What are some of the other aspects of your work?

We’ve had to go to City Hall, be part of the budgeting process, engage with partners at the Department on the Status of Women and the Domestic Violence consortium, and all these cis women’s agencies and collective organizing bodies that have existed in San Francisco for many years. For us, it’s been the first time that trans folks and trans Latinas in particular are at the table asking for resources. There’s been a consciousness-raising component to it too … to expand their definition to include more than cis women.

Can you explain how you approach violence-prevention work geared toward trans communities? It’s easy to think that it ought to be directed toward the people who are antagonizing trans Latinas.

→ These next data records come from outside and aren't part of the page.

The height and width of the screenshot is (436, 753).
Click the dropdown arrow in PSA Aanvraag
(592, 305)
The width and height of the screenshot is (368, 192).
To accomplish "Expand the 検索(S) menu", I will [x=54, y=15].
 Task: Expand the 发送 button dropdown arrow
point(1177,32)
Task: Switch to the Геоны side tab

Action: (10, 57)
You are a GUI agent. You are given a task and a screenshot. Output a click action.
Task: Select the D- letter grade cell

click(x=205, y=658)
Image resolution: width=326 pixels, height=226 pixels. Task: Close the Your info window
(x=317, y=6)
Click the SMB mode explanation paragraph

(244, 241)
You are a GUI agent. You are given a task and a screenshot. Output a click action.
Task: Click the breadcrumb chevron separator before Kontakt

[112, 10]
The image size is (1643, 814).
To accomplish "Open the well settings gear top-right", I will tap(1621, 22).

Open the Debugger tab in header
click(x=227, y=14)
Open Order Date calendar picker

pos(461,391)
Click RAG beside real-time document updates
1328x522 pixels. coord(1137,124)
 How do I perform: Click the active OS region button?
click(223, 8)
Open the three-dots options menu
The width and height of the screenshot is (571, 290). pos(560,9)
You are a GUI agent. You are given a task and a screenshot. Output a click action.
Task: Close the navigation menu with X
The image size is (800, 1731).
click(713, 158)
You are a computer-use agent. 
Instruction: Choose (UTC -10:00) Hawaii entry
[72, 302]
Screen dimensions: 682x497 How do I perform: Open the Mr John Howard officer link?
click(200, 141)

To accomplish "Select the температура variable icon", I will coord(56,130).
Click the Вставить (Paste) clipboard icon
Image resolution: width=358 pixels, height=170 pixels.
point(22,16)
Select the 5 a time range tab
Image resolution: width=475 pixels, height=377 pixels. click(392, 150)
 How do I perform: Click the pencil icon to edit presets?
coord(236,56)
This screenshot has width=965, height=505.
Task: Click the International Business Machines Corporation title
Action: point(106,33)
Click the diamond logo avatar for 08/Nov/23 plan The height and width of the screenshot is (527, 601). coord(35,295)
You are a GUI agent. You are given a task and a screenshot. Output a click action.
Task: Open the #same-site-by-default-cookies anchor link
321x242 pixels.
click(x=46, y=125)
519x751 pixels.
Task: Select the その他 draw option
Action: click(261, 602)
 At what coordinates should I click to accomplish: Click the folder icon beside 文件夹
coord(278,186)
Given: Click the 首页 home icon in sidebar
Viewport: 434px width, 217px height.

For us, violence prevention means community power. As opposed to working with the perpetrator or offender, we’re asking, "How are we building the skills in our community so people who are facing harm can feel empowered to stand up for themselves?"

We understand that most of the violence goes unreported. Most is never unearthed because there’s shame informing the process. Women may feel like they’ve just got to take it in their partnerships and from who they love and who they live next door to. They may feel like it’s OK for people to make transphobic comments and add physical harm to that. 

Part of the program also involves training trans Latinas who will be known as luchadoras in the community and will empower other women. Can you say more about the sort of ambassadors they will be?

These luchadoras are going to go into the community and do healing and cultural work. They’re going to facilitate conversations, think about different ways to do outreach, run a support group and think about how to speak at City Hall. All those pieces are behind-the-scenes work to build leadership. We all have to see ourselves as representatives of our community and that takes an incredible amount of capacity to do that.

Can you talk for about the overlapping struggles of those who are undocumented, those who are trans and those, like immigrant rights activist Zoraida Reyes who was murdered this year, who happened to be both?

It means that [undocumented trans people] are facing multiple barriers so that society invisibilizes and deems you unworthy. Trans folks already have high rates of unemployment and already can’t access certain health services. To add another layer of documentation is a harsh reality.

Because people are facing these conditions they’re having to make choices about how to survive in a world that sees them as unworthy. Undocumented youth have energized the immigrant rights movement and said: "We’re not ashamed, and we’re not afraid." And that’s the same sentiment that trans folks [are expressing]. We deserve dignity.

This work seems urgent.

We have for many years waited for people to get it together and develop a language and consciousness around trans communities, and we no longer can wait. We no longer can wait for other people to get it together. We are demanding an acknowledgement. We want total liberation.